Bosutinib is as effective as any other secondary TKI. If we’re using imatinib in the frontline, bosutinib should be one of the drugs used in the second line and not be left for a third or fourth line. In fact, if a patient had resistance to a second-generation TKI, then we have to move to a third-generation TKI, among them ponatinib [Iclusig] or asciminib [Scemblix]. But we must use dasatinib [Sprycel] or bosutinib or nilotinib [Tasigna]. I do not rotate them; I just use one of them. If the patient [develops] resistance, I will move to a third-generation TKI.
The [median age for patients] with CML is [approximately] 65 years or older; therefore, they have risk factors for cardiovascular AEs. Nilotinib, for example, can cause a lot of problems. Bosutinib is the drug with the least cardiovascular AEs, which are common for these patients, which is why I favor bosutinib over other drugs. Diarrhea can be [reported], but this AE is highly manageable, and it’s [typically] resolvable within the first episode. When it comes to safety profile, bosutinib has a major advantage compared with the other drugs.

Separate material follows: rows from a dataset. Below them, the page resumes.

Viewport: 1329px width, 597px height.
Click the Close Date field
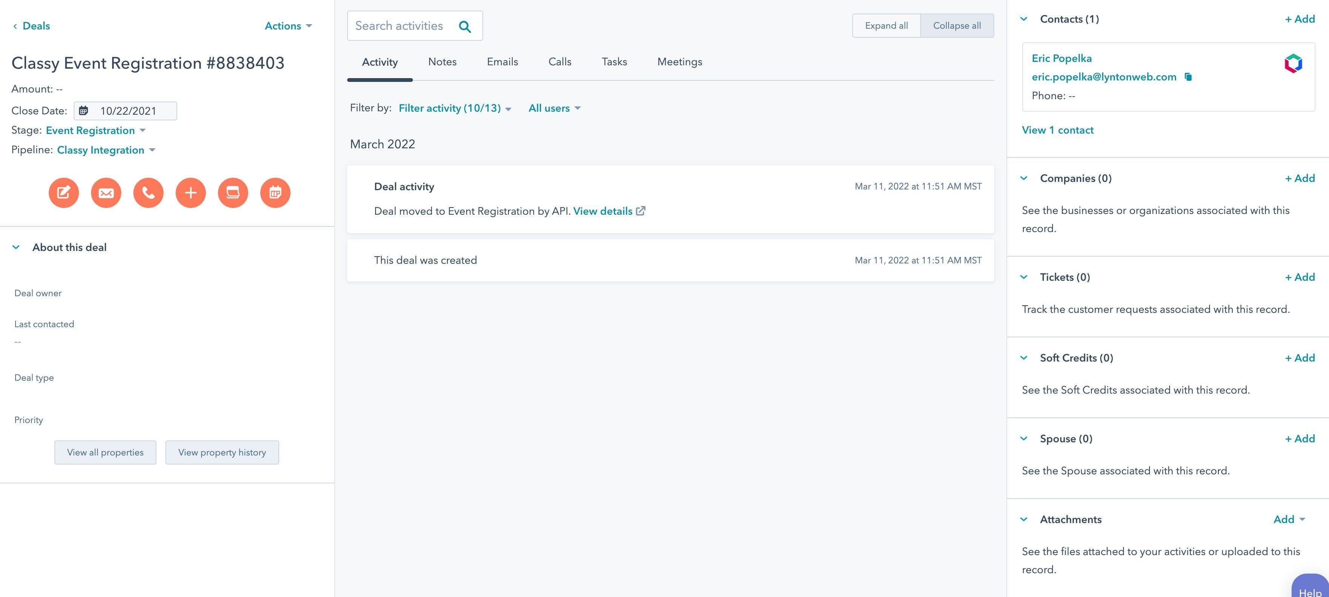coord(125,111)
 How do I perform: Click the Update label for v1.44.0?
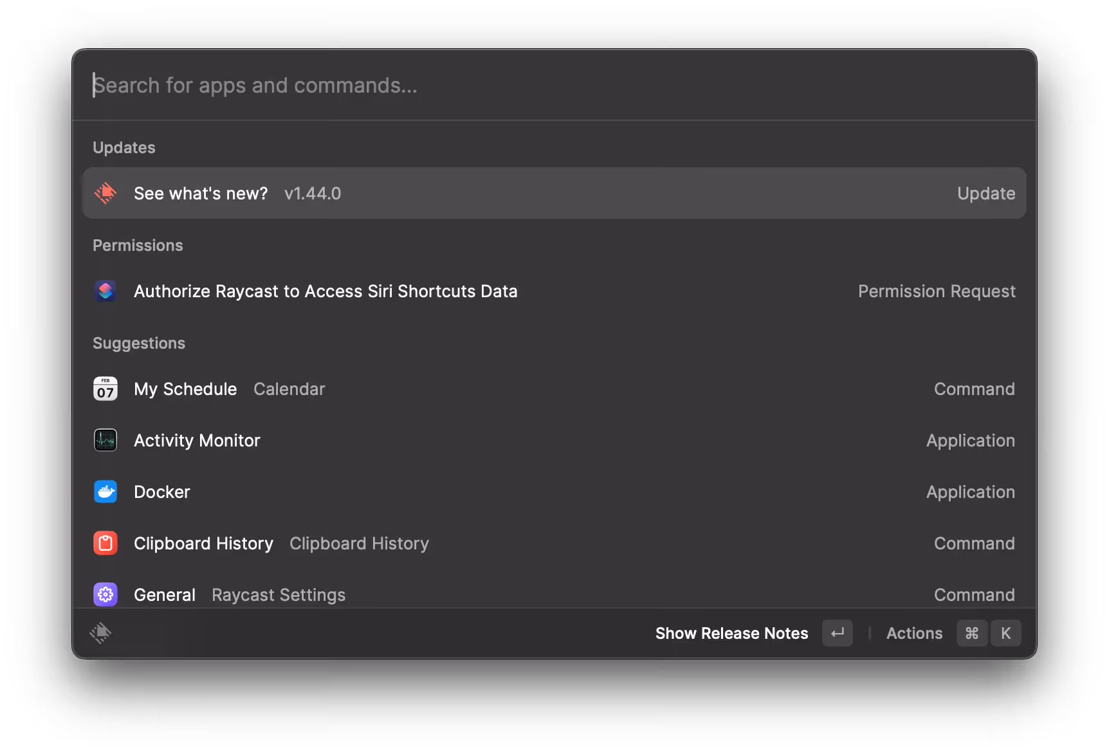click(x=985, y=193)
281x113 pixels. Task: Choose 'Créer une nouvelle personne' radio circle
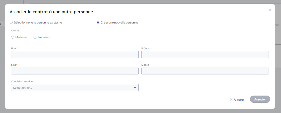98,22
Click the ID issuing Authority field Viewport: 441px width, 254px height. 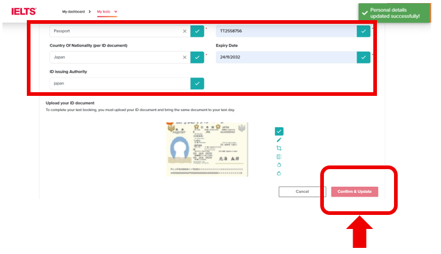pyautogui.click(x=119, y=84)

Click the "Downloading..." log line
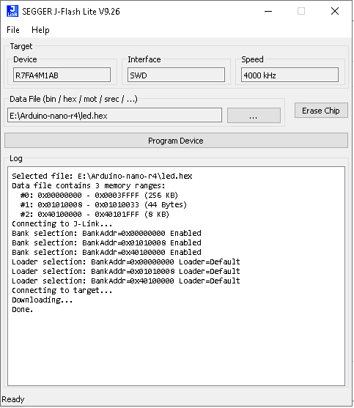43,300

We looked at our own data from more than 300 patients, and we saw no difference between one drug over another when it comes to treatment-free remission. As soon as [the patient] can have a deep response sustained for a couple of years, you can stop the TKI. I see no advantage of nilotinib or dasatinib over bosutinib; all are equivalent in that sense.
Right now, we’re testing several drugs in CML. One of the most potent TKIs is ponatinib, but it has cardiovascular toxicities, and that was a problem with the drug. Asciminib was [also] approved [by the FDA]. It’s good, but I don’t think its earth shaking. There’s olverembatinib coming, and so many other drugs being explored right now in the relapsed setting that may move to the frontline soon.
However, for a drug to become the frontline standard of care, it should induce a higher rate of sustained deep molecular response. That eventually will lead to more treatment-free remissions. Second, it should be safe in the long run, [which is] 7 to 8 years. We have to wait for [more follow-up data with] asciminib to prove that it’s safe in the long run. Finally, it should be affordable, [costing] no more than $40,000 per year.
Patients with CML can expect to have a normal life span. It’s good to start somebody on a TKI immediately, but they are [often] overdosed. Intolerance is common, but [this can be fixed] by adjusting the dose. We should not switch TKIs right away unless a patient has true resistance, defined as BCR::ABL1 [transcript levels] of 1% [or more after more than 12 months of therapy]. We have several drugs [available for these patients], but we should be cognizant that when it comes to survival or the equivalent, [we should consider] the cheapest drug. If a patient is young and you aim to stop therapy, [you should] consider a second-generation TKI.